New York DFS Issues Cyber Insurance Risk Framework

Written by: Charles R. Langhorne IV, Esq.

Back in March the New York Department of Financial Services (“NY DFS”) issued Circular Letter No. 2 (2021) providing guidance to insurers offering cyber insurance in New York. The guidance provides a framework that could very well become required of insurers at a later date. The guidance urges (read: commands) insurers to assess the risk insurers are taking on that purports to help insureds, that the NY DFS argues is actually hurting the insurance industry and even propelling cyber terrorism at-large.

Silent Risk

Front and center in the guidance, NY DFS asks insurers to assess what it calls the “silent risk” associated with older, non-cyber, policies that do not address whether cyber incidents are or are not covered by a policy. The problem with these policies is two-fold: first, the policies were not underwritten to assess the risk associated with providing coverage for cyber claims; and second, the case law governing insurance coverage issues has garnered huge deference towards an insured, almost requiring insurers to provide coverage when an incident is not explicitly disclaimed. This has caused many insurers to provide coverage for cyber claims when the policy is silent as to whether there is or is not coverage for such events. NY DFS advises insurers to reassess language in these older policies and put a plan in place to attempt to reduce this “silent risk.”

Education

The guidance also states that insurers have an inherit duty to educate both insureds and insurance producers of the risks associated with cyber incidents. For example, providing pricing incentives based on the effectiveness of an insured’s cybersecurity  measures.

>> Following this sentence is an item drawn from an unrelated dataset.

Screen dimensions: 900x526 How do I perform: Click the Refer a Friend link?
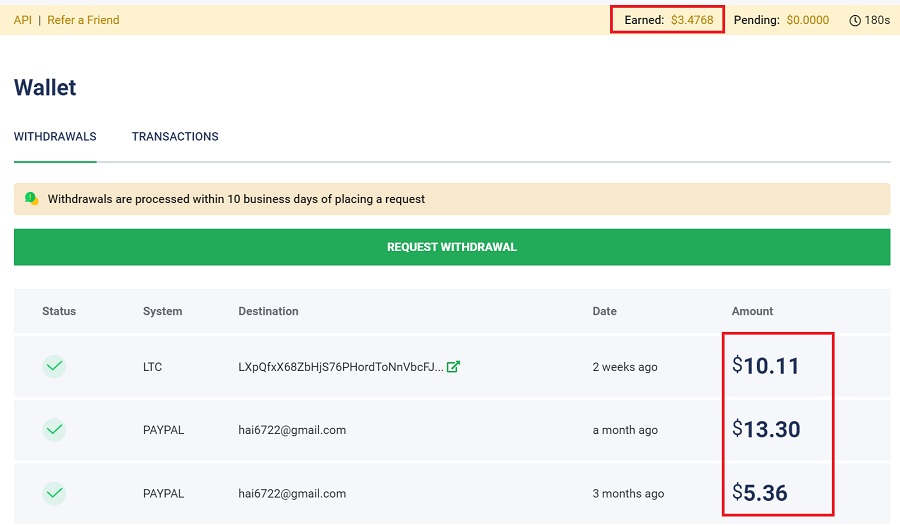pos(83,20)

Requiring Notice to Law Enforcement

A section I found interesting was the NY DFS asking insurers to require insureds to notify law enforcement when a cyber claim is submitted. Many victims of cyber incidents already do this via the FBI’s IC3 report, but there are times where it would not be advisable for liability reasons. This could put insureds in a predicament as to whether to report to law enforcement and risk liability exposure in order to receive coverage funds.

Conclusion

Overall, the gist of the guidance hits the mark, and it will be interesting to watch if other insurance regulatory agencies follow suit.